After Buck’s unwavering support of LGBTQ people, Danhof issued a press release through NCPPR decrying the company and HRC, and employing anti-transgender language to further criticize HRC’s practices.

“HRC staff spend their days working to make sure that fully-grown adult males can use the same public and private restrooms and changing facilities as young girls,” Danhof wrote. “And HRC staff spend their days dedicated to defunding pro-life politicians and Christian nonprofit organizations.

“As long as it continues to fill HRC’s coffers with its investors’ hard-earned money, Hershey is 100 percent complicit in these vile, bigoted and reprehensible actions,” he continued. “If the company had any shame, it would end its funding of this extremist organization now.”

While Danhof objects to Hershey’s support of the LGBTQ community, he and NCPPR are at odds with even fellow conservatives with regards LGBTQ discrimination.

A recent survey found that most Americans, including a majority of conservative Republicans, support efforts to protect LGBTQ people against discrimination. The PRRI Survey also noted that a majority of Americans oppose allowing businesses to refuse goods or services to gay and lesbian people based on religious beliefs.

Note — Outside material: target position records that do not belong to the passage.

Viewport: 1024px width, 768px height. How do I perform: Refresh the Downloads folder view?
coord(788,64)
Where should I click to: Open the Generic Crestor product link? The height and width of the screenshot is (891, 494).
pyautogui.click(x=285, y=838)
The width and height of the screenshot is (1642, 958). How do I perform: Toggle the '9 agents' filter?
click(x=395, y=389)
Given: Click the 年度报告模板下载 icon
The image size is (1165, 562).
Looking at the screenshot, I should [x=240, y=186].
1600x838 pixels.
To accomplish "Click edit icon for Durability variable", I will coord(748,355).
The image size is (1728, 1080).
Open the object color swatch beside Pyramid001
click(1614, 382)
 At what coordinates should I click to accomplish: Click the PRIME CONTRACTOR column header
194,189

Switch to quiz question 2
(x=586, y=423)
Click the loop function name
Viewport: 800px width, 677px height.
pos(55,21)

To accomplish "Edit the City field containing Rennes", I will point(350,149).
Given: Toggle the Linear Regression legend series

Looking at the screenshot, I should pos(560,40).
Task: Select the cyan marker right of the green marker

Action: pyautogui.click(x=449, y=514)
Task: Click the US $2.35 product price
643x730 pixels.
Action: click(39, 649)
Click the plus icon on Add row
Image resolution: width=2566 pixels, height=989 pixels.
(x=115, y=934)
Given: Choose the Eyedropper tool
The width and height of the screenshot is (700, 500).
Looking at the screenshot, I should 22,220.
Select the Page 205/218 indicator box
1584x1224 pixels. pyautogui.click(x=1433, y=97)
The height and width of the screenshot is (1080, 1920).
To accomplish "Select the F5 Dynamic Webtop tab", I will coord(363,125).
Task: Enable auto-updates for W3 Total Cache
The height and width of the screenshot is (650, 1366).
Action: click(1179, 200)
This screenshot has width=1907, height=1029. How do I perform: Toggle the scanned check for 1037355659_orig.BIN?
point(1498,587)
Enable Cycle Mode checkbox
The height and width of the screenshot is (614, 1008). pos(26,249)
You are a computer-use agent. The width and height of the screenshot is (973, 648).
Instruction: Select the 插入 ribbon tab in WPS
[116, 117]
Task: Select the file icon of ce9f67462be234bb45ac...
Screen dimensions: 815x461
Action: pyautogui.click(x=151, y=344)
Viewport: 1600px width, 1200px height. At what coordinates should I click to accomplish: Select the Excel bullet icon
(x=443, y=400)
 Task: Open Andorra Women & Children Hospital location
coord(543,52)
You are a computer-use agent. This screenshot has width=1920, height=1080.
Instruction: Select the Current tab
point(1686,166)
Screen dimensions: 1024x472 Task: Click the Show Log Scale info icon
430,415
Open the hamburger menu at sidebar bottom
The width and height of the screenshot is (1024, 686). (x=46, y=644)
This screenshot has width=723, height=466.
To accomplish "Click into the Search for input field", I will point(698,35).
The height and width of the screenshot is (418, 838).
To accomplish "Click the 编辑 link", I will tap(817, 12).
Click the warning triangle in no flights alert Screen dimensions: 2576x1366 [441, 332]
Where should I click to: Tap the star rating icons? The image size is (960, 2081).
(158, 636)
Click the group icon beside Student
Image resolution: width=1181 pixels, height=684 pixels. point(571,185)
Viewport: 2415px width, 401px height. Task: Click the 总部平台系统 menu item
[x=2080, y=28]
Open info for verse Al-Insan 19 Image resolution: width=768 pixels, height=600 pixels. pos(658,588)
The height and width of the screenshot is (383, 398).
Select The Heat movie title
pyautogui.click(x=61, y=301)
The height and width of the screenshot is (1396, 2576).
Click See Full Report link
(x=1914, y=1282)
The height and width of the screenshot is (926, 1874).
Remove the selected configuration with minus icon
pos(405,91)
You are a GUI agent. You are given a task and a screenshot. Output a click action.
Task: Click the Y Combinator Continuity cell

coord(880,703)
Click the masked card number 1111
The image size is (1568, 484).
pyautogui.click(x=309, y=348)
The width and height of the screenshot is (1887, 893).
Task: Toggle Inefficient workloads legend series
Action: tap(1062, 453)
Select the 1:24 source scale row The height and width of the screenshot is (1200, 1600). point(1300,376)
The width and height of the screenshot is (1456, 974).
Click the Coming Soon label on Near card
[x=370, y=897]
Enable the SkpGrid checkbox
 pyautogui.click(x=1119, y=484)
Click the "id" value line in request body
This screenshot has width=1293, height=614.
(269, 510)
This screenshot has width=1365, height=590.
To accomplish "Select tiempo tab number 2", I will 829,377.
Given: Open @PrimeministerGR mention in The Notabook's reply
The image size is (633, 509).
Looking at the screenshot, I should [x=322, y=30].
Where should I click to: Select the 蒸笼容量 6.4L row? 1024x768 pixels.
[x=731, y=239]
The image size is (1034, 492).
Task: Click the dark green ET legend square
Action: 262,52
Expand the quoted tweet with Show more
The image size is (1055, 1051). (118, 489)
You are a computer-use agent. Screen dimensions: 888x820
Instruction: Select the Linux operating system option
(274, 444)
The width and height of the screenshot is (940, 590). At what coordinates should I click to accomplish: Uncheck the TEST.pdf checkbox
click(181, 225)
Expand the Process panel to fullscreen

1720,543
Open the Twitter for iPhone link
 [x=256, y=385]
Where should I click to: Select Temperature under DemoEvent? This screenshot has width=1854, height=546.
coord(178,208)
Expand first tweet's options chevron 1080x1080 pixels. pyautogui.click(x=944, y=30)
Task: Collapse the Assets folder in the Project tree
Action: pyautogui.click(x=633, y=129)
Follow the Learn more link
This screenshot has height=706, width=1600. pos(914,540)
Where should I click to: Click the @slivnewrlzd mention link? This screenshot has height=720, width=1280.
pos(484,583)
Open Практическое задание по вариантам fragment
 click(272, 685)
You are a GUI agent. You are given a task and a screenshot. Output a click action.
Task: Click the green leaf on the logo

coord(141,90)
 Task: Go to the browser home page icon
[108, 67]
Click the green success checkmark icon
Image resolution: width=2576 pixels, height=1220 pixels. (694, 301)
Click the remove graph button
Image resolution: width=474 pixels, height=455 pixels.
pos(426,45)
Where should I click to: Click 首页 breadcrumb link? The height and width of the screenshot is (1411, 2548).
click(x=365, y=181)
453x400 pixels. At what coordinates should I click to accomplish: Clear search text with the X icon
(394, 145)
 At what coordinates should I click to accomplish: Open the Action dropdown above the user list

Denial of service to LGBTQ people for religious reasons gained national prominence after Indiana introduced its Religious Freedom Restoration Act in 2015. Supported by then-Gov. Mike Pence, the resulting backlash forced lawmakers to “fix” the legislation to clarify that it couldn’t be used to discriminate.

Since then, so-called “religious freedom” laws have continued to proliferate in legislatures across the country, typically supported by Republican lawmakers.

The Trump administration has also sought to allow religious-based discrimination, including supporting healthcare workers having the right to refuse care to LGBTQ people, as well as allowing federal contractors to discriminate against LGBTQ people.